Most people associate The Barbican with its many arts activities such as drama, dance and film. However, the area's also home to around 4,000 people in just over 2,000 flats and maisonettes. The buildings rose from the ashes of a severely WWII bombed area in central London: its architecture is a prime example of Brutalism, a post-war movement which gloried in the wonders - and the relative speed and cheapness - of concrete.
Like most rebuilding projects at the time, city planners envisaged a Utopian new world for the Barbican area. Their finalised concept is rather like a walled city within London, containing spacious raised pedestrian walkways, a lake, plus numerous 'secret' communal gardens to soften the gloomy concrete. Building work commenced in the 1960s, with much of the residential complex completed in the 1970s. The Queen officially opened the Arts Centre in 1982 and the entire complex was awarded Grade II listed status in 2001.

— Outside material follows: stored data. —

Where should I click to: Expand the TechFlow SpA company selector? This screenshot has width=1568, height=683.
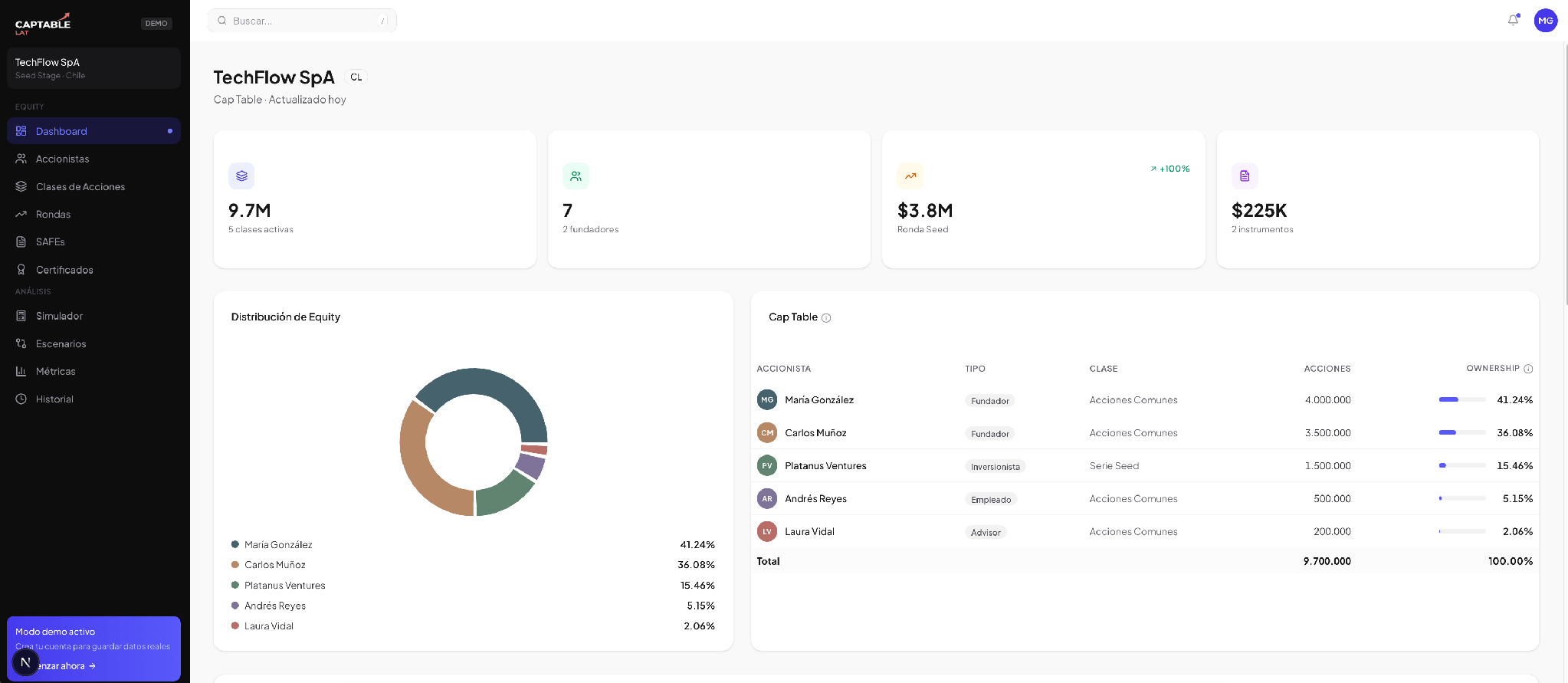[x=93, y=68]
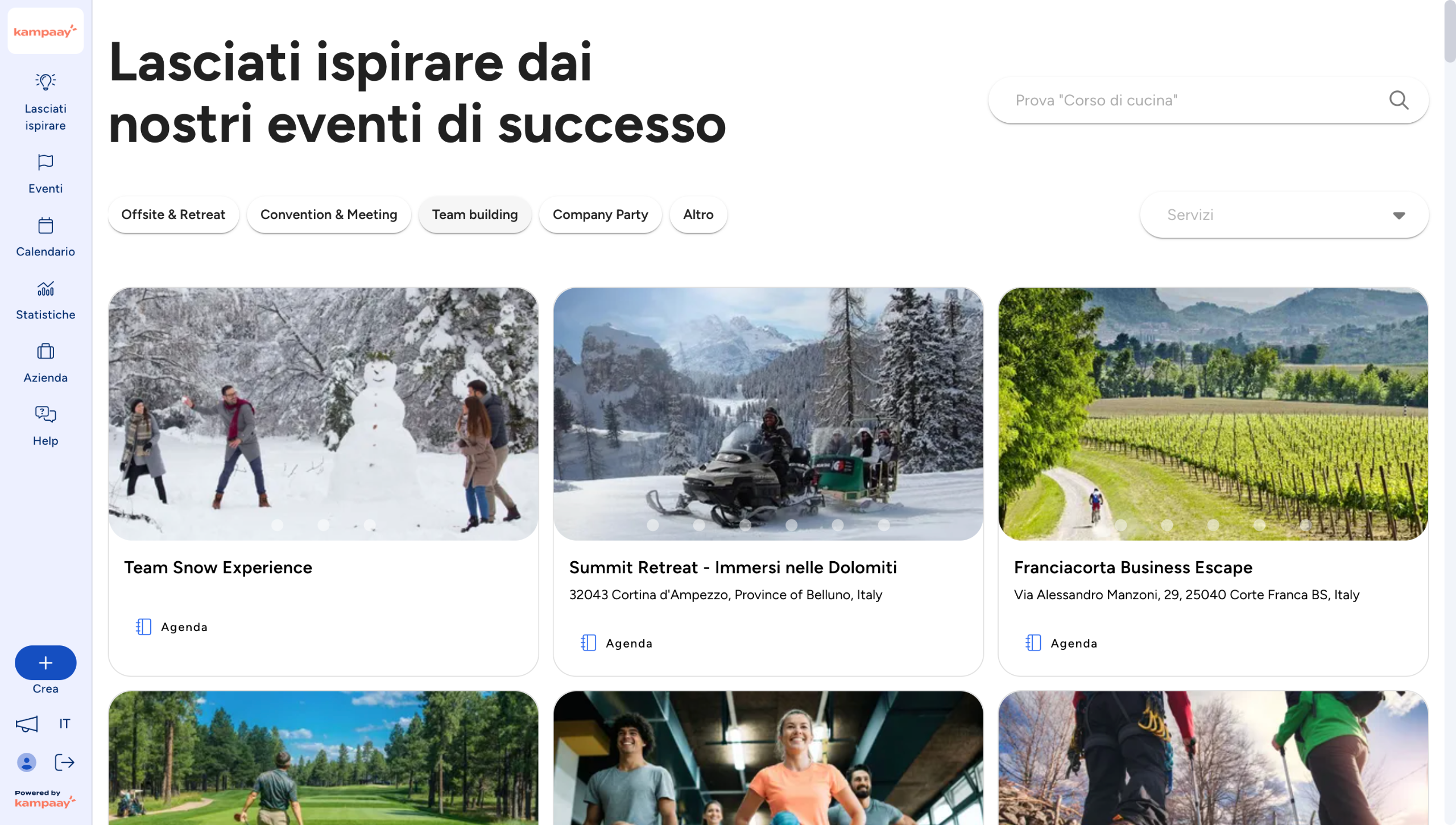Click the search magnifier icon
This screenshot has height=825, width=1456.
[x=1399, y=100]
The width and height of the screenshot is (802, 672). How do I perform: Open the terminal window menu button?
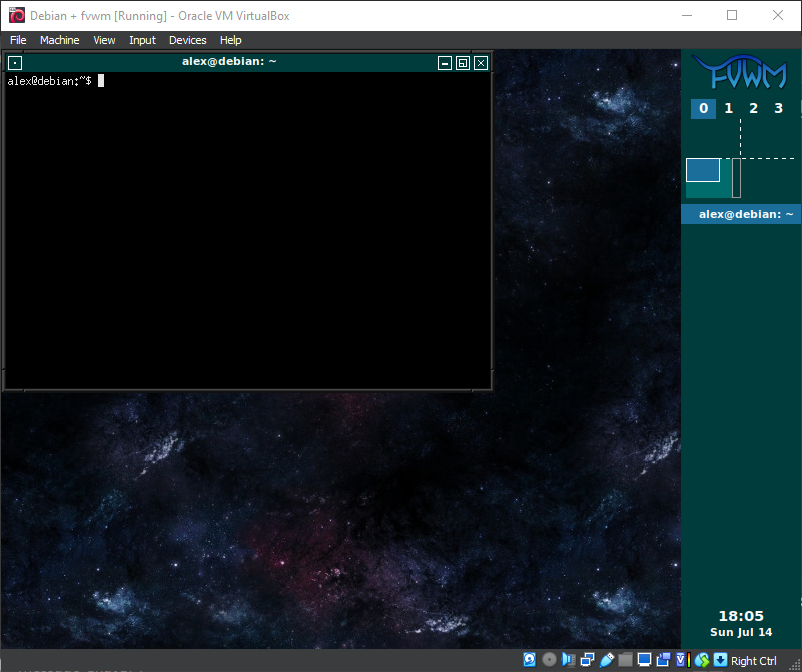(15, 62)
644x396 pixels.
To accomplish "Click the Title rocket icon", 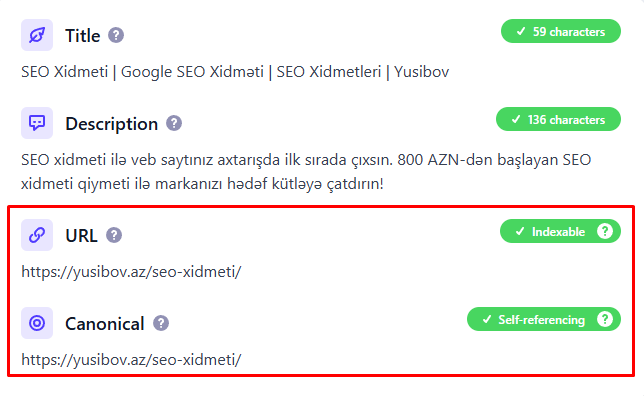I will coord(37,35).
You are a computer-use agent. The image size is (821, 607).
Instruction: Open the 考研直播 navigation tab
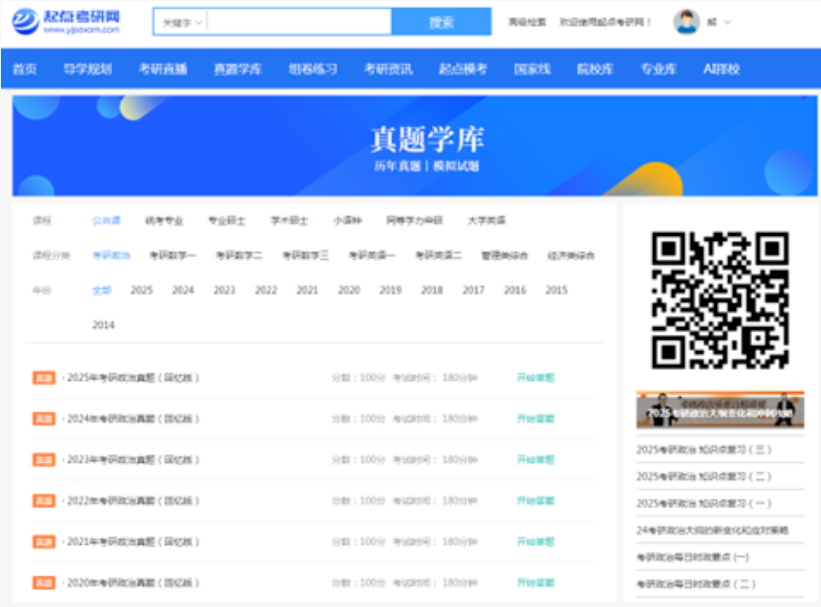tap(163, 69)
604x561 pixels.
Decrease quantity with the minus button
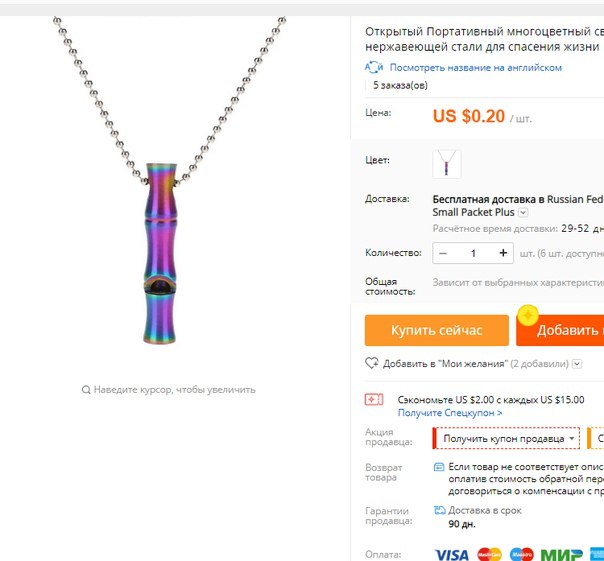[x=443, y=253]
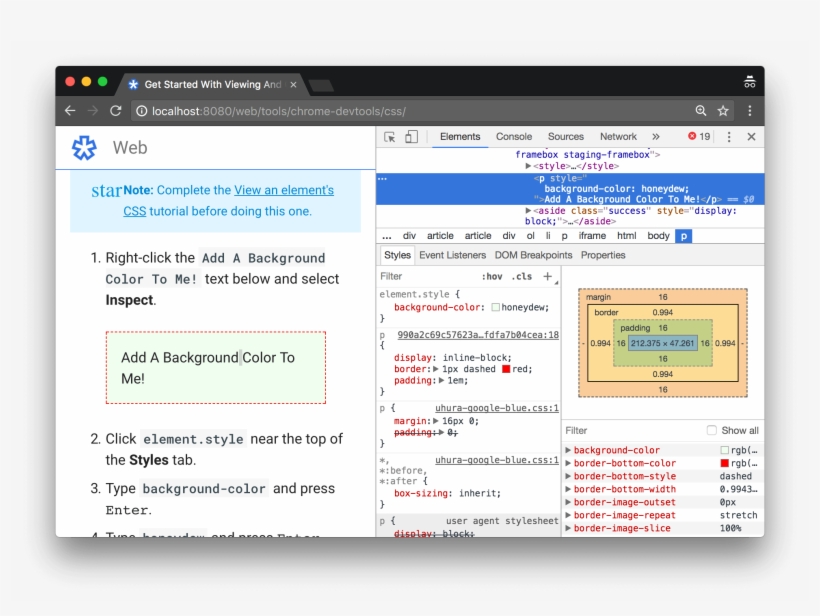Reload the localhost page

(x=115, y=111)
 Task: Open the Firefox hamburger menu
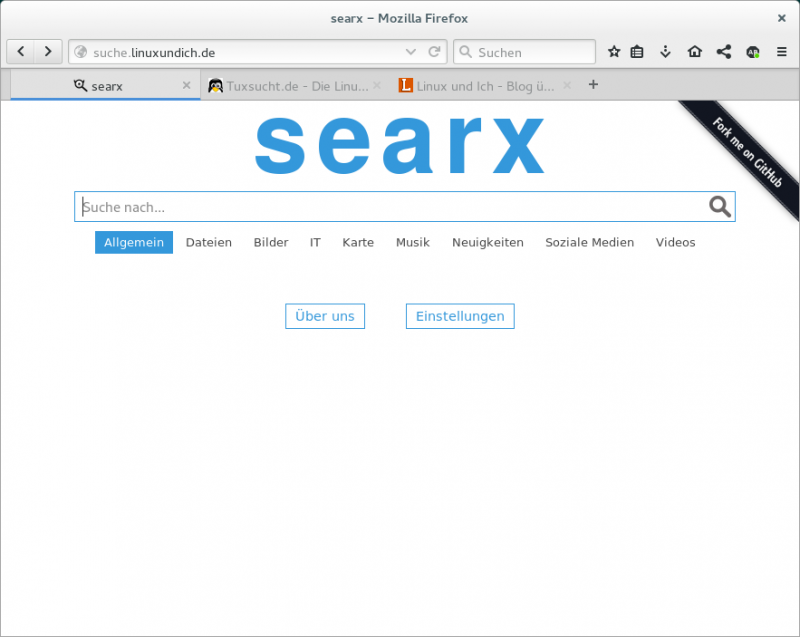[x=781, y=51]
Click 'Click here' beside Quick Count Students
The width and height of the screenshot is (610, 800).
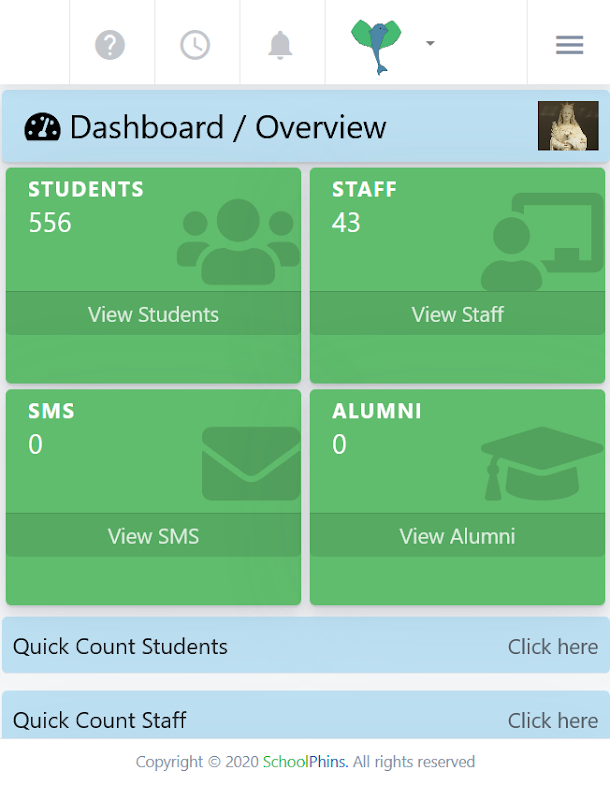click(x=552, y=646)
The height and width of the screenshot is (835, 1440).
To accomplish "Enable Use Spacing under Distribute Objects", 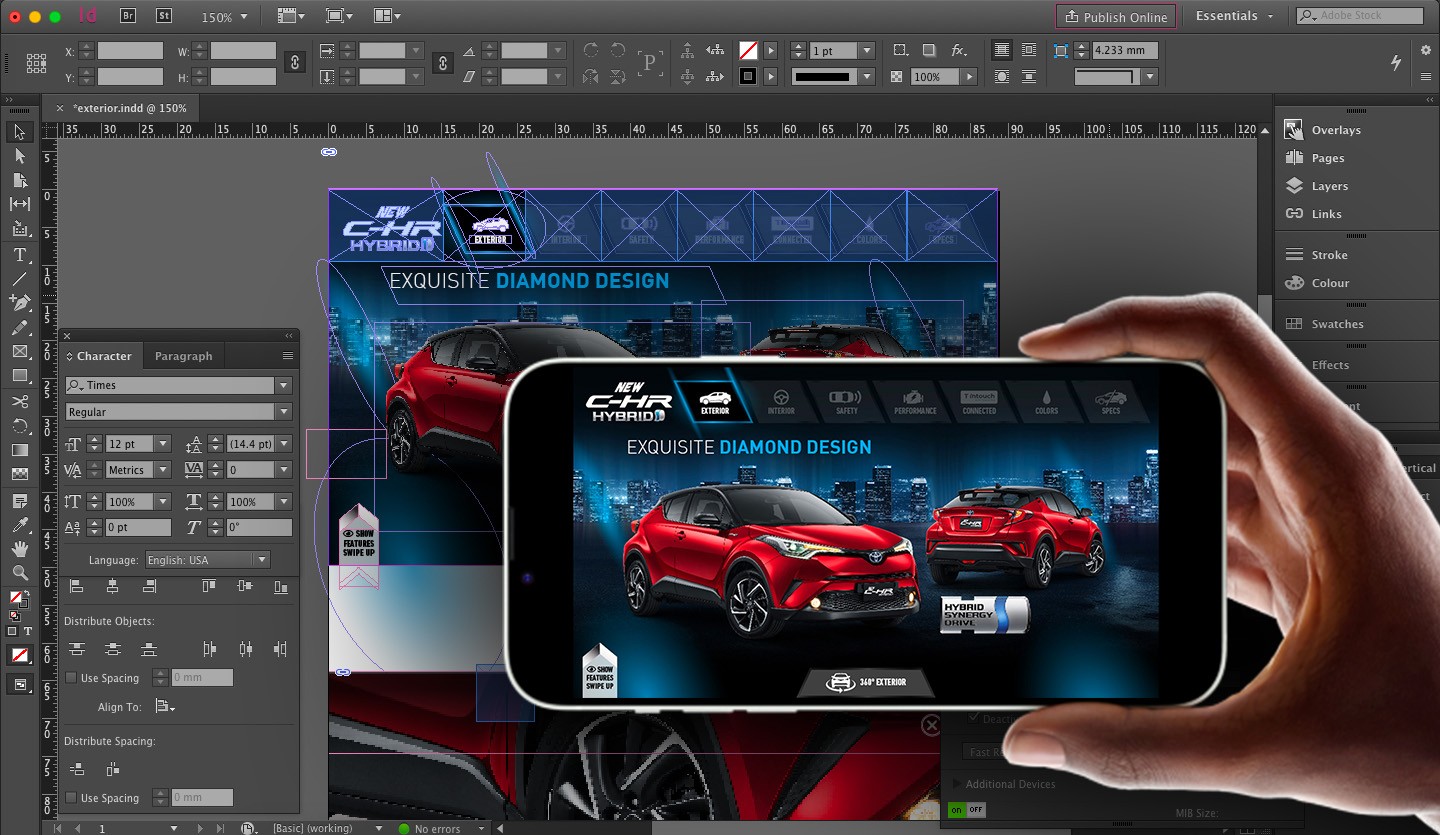I will point(71,678).
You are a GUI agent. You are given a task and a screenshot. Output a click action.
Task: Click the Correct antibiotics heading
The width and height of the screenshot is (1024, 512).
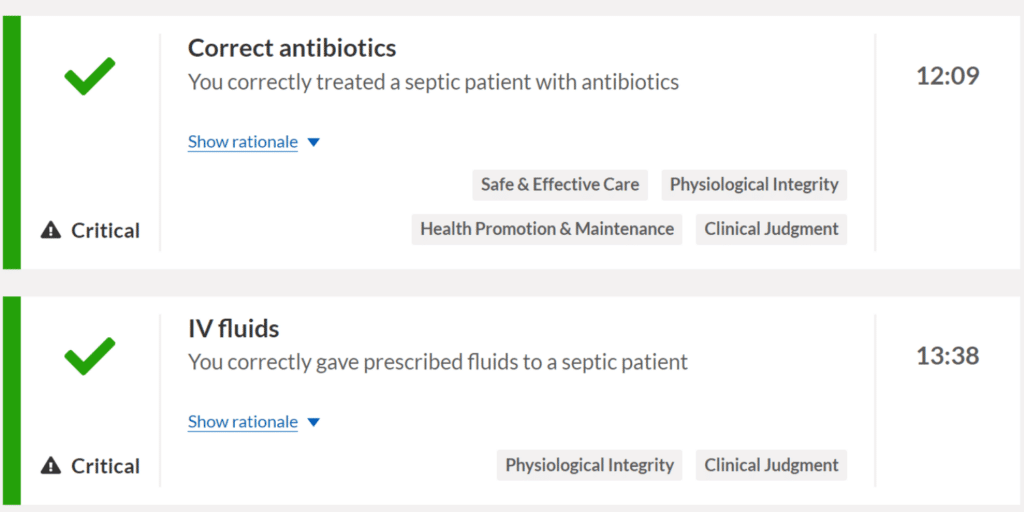coord(292,48)
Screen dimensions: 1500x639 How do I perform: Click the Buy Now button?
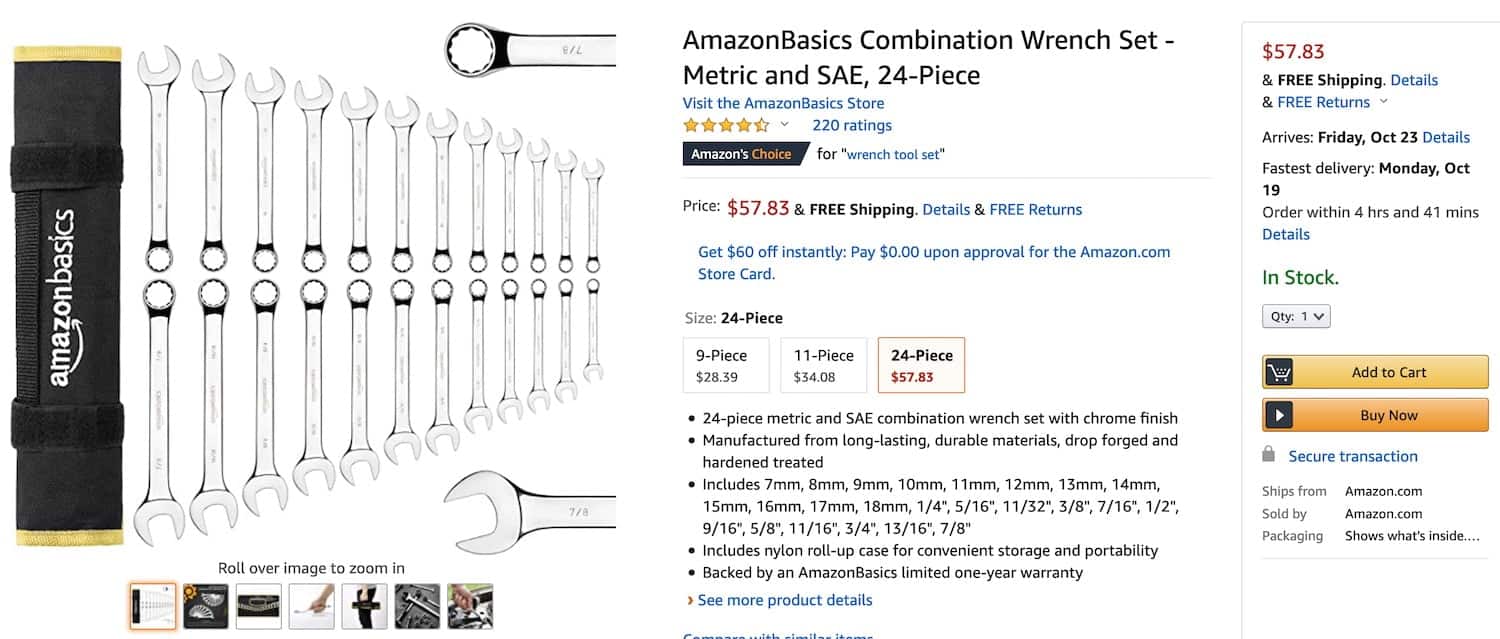1375,415

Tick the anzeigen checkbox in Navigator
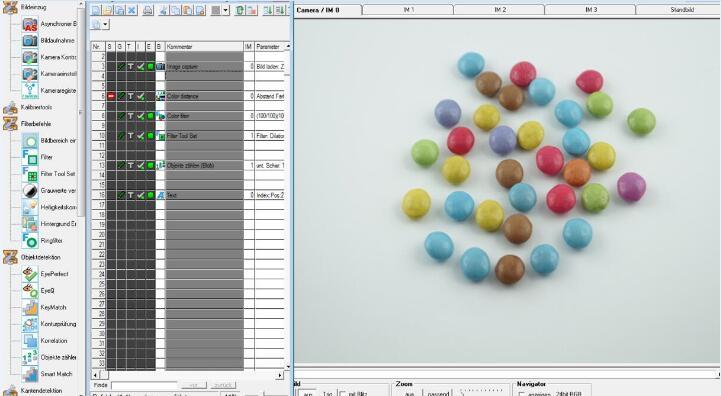point(521,394)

I don't usually go for this style of architecture, but there is something different about The Barbican. I think it must be the plentiful public open space which helps to take away the usual oppressive atmosphere which I associate with this kind of development. Until a couple of years ago my job often took me to London where I worked with people based in Gresham Street and Old Street. The Barbican is on the way from one to the other and I used to relish my walks through this area on the way to meetings. I was always struck by how most of the residents made sure they planted up their balconies with something colourful to spill and trail over them.
Even on a wet morning in December last week, that planting's still very much in evidence and brought the Hanging Gardens of Babylon to mind. This link has oodles of information if you'd like to know more about the area: including its history, architecture, gardens, and a peek inside some of the flats (aka apartments). A one bedroom flat will set you back between a quarter and half a million pounds at today's prices.